• _Problem requirements_
In the concert review, what was strung across Sugar Ray's equipment?

[[ Document extract, beginning ]]

By Jeff Maisey, The Virginian-Pilot (Norfolk, Va.)
A hot Fourth of July weekend received a spirited send-off as Matchbox Twenty and Sugar Ray each gave fun performances filled with hit songs and memorable gags at the Verizon Wireless Virginia Beach Amphitheater on Sunday night.
This show marked the end of Sugar Ray's leg on the tour, and during their set, Matchbox Twenty arranged for ninjas to crawl down from the rafters after dropping pingpong balls on the band.
As for Sugar Ray's musical effort, the group from Southern California brought an amusing party-like atmosphere to the venue. Illuminated red chili peppers were strung across the band's equipment, and Mexican Day of the Dead artwork gave the stage a South of the Border ambience.

[[ Document extract, end ]]
[[ Data shown, beginning ]]

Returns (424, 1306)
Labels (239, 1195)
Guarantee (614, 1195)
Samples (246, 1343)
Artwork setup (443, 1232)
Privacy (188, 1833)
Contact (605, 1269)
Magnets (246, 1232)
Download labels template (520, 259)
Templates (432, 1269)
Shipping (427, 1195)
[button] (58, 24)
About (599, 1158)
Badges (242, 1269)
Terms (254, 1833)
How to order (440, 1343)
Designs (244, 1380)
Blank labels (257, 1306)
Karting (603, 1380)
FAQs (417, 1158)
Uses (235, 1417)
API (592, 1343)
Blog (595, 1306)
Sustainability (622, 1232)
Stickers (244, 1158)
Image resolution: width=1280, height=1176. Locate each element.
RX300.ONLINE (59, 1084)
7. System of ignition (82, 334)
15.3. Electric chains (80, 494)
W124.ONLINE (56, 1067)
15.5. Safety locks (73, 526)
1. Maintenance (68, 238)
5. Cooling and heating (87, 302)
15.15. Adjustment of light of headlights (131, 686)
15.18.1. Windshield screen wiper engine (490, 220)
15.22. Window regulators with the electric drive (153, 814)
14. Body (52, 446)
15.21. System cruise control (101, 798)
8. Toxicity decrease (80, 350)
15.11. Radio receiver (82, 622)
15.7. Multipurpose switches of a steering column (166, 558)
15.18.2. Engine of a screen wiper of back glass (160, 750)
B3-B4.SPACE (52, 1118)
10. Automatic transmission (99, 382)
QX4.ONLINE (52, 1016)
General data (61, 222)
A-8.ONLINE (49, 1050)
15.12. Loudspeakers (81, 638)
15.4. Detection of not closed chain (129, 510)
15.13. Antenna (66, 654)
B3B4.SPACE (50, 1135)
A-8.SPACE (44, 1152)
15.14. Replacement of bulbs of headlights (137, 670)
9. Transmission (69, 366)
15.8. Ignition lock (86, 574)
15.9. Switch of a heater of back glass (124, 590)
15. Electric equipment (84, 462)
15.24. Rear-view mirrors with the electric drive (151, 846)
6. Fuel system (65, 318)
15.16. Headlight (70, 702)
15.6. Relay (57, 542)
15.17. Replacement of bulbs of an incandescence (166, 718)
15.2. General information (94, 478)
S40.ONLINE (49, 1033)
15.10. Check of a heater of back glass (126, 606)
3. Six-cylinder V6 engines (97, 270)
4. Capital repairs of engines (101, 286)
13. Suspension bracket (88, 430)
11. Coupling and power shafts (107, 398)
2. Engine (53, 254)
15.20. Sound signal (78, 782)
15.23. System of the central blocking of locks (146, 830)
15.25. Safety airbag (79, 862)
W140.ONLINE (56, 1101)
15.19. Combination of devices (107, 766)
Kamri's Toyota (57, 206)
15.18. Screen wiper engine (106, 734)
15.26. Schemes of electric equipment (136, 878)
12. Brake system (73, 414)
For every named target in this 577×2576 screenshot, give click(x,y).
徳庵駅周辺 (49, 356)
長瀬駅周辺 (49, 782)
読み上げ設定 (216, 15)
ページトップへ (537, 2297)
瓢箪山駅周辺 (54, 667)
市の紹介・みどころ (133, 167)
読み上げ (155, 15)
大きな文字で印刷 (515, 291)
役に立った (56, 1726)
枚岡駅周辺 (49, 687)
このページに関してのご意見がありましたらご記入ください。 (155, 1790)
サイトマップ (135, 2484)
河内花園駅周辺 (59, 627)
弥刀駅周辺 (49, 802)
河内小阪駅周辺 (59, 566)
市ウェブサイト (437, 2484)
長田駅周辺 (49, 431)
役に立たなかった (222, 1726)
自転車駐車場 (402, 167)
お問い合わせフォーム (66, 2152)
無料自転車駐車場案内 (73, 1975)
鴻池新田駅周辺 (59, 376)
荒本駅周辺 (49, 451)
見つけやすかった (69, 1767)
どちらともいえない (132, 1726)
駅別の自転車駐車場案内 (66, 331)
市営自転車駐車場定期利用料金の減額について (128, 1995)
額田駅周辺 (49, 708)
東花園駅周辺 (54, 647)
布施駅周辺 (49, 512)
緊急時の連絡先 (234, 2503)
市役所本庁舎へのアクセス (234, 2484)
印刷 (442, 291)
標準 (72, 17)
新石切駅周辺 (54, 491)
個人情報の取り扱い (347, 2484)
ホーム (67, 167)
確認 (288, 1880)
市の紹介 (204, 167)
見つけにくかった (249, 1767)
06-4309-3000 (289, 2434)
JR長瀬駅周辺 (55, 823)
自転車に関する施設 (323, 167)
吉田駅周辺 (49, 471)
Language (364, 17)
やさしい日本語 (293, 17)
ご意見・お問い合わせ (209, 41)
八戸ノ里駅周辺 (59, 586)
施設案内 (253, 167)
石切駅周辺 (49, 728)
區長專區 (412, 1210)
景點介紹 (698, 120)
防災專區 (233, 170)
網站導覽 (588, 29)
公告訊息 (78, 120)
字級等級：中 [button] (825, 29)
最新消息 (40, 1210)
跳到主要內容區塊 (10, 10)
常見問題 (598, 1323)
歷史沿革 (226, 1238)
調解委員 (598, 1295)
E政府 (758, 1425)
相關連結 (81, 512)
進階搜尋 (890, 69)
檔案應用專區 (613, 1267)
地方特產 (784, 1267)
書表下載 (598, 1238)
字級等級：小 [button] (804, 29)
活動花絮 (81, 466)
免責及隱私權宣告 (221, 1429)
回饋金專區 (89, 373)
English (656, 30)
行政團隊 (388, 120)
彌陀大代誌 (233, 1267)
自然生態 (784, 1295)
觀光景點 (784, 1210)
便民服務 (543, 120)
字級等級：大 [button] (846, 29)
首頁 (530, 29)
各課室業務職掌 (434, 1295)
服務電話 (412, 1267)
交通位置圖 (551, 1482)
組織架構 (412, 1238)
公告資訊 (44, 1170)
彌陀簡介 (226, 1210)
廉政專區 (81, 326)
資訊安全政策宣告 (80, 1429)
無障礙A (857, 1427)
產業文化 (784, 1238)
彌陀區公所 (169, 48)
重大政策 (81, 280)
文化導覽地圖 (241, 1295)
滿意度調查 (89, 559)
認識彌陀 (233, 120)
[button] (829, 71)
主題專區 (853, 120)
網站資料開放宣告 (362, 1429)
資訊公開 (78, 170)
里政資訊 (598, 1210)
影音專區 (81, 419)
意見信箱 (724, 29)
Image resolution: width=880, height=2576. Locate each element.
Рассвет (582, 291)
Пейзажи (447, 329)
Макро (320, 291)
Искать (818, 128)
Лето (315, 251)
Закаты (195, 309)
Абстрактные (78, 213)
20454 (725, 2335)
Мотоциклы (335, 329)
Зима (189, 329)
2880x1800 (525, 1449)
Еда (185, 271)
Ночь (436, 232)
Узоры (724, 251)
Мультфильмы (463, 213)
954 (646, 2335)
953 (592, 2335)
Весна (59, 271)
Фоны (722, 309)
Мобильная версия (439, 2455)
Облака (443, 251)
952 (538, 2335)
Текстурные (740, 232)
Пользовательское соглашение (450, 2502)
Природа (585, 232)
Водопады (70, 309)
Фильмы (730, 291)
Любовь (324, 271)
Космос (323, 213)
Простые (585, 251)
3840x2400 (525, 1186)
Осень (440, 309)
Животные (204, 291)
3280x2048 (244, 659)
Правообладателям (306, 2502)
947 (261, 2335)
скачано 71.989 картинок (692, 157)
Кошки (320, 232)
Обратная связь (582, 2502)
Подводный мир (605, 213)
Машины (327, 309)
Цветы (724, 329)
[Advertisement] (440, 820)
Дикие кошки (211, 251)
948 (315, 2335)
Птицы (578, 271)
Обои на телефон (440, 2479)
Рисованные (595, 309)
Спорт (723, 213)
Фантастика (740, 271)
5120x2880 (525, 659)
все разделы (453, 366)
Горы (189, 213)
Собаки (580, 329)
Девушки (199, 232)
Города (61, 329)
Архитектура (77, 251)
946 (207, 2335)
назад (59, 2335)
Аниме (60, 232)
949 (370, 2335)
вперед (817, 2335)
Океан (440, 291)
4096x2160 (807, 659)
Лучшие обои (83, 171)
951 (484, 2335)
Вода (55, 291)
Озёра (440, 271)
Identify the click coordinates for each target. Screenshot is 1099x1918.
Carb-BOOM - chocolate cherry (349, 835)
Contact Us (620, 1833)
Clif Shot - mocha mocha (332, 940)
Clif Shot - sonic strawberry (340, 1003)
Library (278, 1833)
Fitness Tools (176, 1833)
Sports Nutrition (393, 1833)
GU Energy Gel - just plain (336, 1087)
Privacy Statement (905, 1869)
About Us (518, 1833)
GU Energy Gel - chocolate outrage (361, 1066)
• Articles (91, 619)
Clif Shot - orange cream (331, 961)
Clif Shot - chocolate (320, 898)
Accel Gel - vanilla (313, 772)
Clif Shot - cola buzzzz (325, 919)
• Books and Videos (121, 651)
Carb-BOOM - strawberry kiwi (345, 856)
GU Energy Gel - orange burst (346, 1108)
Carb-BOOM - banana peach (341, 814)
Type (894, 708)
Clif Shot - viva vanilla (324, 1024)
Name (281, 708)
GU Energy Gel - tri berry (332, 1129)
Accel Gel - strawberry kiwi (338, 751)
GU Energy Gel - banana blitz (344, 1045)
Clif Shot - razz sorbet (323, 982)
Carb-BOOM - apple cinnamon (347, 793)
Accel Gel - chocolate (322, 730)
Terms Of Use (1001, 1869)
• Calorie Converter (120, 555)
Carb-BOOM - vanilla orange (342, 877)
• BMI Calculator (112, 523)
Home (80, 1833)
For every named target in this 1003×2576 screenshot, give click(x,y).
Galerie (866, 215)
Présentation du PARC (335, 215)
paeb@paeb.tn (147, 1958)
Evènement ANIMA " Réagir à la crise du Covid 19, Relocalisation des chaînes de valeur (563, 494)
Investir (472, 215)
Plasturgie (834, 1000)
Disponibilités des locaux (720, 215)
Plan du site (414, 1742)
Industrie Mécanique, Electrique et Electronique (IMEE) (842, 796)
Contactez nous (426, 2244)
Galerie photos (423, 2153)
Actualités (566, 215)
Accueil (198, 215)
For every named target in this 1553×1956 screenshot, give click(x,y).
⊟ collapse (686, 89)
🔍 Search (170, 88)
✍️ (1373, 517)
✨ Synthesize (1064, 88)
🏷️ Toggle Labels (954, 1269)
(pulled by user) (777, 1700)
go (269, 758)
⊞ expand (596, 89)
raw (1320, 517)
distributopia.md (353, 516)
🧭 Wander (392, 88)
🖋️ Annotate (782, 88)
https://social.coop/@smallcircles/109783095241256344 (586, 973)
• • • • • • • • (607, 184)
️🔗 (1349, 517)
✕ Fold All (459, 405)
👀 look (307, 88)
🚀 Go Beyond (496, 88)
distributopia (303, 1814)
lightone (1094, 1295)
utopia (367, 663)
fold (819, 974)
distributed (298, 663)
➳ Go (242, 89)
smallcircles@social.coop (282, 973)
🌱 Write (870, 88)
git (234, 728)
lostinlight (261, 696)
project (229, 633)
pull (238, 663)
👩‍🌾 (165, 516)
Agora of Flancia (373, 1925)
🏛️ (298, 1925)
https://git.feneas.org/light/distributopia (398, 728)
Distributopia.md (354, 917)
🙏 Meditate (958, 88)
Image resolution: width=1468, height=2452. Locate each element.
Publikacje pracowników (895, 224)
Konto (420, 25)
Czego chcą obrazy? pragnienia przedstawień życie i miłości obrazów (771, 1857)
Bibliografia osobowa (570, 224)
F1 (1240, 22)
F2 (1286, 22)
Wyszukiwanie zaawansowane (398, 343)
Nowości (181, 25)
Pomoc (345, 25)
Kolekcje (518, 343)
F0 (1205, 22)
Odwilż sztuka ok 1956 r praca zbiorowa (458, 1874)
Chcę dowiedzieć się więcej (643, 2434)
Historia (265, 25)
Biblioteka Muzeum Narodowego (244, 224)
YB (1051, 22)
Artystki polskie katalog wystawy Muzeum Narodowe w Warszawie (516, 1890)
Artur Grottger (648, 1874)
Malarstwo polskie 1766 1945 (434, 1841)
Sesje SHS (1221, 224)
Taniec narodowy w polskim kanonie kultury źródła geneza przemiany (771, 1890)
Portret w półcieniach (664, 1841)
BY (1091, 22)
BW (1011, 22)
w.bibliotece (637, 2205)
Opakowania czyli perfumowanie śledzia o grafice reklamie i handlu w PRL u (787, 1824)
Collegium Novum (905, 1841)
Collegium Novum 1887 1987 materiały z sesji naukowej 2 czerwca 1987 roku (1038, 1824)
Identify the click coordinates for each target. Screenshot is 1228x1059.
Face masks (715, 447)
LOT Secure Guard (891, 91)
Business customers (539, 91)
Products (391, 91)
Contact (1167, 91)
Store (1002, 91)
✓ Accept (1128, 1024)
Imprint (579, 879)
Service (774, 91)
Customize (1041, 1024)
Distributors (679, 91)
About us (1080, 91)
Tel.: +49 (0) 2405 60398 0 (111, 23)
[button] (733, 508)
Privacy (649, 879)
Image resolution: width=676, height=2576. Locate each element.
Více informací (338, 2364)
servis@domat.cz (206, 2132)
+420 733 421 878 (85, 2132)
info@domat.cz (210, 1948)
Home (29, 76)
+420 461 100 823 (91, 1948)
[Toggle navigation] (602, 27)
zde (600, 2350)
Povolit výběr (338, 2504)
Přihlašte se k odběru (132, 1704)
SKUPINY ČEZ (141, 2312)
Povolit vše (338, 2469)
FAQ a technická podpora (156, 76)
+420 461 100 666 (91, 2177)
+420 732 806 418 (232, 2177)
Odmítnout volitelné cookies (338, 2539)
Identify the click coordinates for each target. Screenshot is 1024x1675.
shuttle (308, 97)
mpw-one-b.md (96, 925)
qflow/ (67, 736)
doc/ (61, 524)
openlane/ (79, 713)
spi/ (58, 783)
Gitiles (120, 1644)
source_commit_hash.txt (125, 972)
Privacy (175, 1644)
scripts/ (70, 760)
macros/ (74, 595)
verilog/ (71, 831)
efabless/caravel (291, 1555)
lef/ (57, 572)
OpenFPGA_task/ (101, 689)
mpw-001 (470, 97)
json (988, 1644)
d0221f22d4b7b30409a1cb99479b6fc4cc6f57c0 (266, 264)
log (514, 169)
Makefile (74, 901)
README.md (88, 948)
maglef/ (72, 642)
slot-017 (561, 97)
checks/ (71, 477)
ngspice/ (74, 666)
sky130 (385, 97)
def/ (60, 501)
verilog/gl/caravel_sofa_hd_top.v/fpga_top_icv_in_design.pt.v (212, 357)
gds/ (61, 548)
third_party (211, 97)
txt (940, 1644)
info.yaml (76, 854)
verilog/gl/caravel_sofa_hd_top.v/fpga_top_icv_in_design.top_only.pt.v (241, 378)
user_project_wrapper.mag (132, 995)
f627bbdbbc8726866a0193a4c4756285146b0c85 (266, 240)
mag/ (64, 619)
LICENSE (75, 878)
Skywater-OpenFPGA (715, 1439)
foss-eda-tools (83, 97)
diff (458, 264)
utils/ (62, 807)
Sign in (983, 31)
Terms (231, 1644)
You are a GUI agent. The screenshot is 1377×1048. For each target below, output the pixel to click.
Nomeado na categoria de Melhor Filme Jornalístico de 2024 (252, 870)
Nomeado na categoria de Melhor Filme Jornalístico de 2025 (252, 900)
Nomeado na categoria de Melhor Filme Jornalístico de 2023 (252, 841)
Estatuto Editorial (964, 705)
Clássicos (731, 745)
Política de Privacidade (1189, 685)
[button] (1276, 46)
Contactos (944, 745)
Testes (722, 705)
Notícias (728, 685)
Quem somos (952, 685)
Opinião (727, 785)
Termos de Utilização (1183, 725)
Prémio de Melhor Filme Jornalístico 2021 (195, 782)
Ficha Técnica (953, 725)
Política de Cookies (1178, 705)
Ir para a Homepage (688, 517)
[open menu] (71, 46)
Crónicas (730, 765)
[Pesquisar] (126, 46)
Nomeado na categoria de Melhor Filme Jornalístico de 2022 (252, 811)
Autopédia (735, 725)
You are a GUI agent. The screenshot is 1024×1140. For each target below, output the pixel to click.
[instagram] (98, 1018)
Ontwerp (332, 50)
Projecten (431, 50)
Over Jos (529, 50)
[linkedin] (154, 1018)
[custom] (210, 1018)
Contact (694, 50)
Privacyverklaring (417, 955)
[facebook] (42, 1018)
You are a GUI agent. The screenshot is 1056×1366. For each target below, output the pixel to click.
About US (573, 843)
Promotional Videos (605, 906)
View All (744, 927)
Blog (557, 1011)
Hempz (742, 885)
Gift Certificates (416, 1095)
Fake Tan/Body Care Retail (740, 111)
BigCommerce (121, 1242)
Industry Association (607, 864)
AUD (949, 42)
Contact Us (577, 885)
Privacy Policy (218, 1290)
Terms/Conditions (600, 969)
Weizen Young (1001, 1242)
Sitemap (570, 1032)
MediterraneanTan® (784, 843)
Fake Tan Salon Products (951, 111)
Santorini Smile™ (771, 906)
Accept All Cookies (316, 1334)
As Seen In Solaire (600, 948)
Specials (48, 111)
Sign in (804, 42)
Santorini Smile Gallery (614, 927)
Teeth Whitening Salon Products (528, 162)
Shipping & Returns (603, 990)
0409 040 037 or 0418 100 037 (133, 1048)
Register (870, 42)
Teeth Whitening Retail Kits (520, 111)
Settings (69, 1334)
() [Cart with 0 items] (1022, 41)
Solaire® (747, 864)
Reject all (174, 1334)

[[ Data shown, end ]]

• _Task answer_
Illuminated red chili peppers.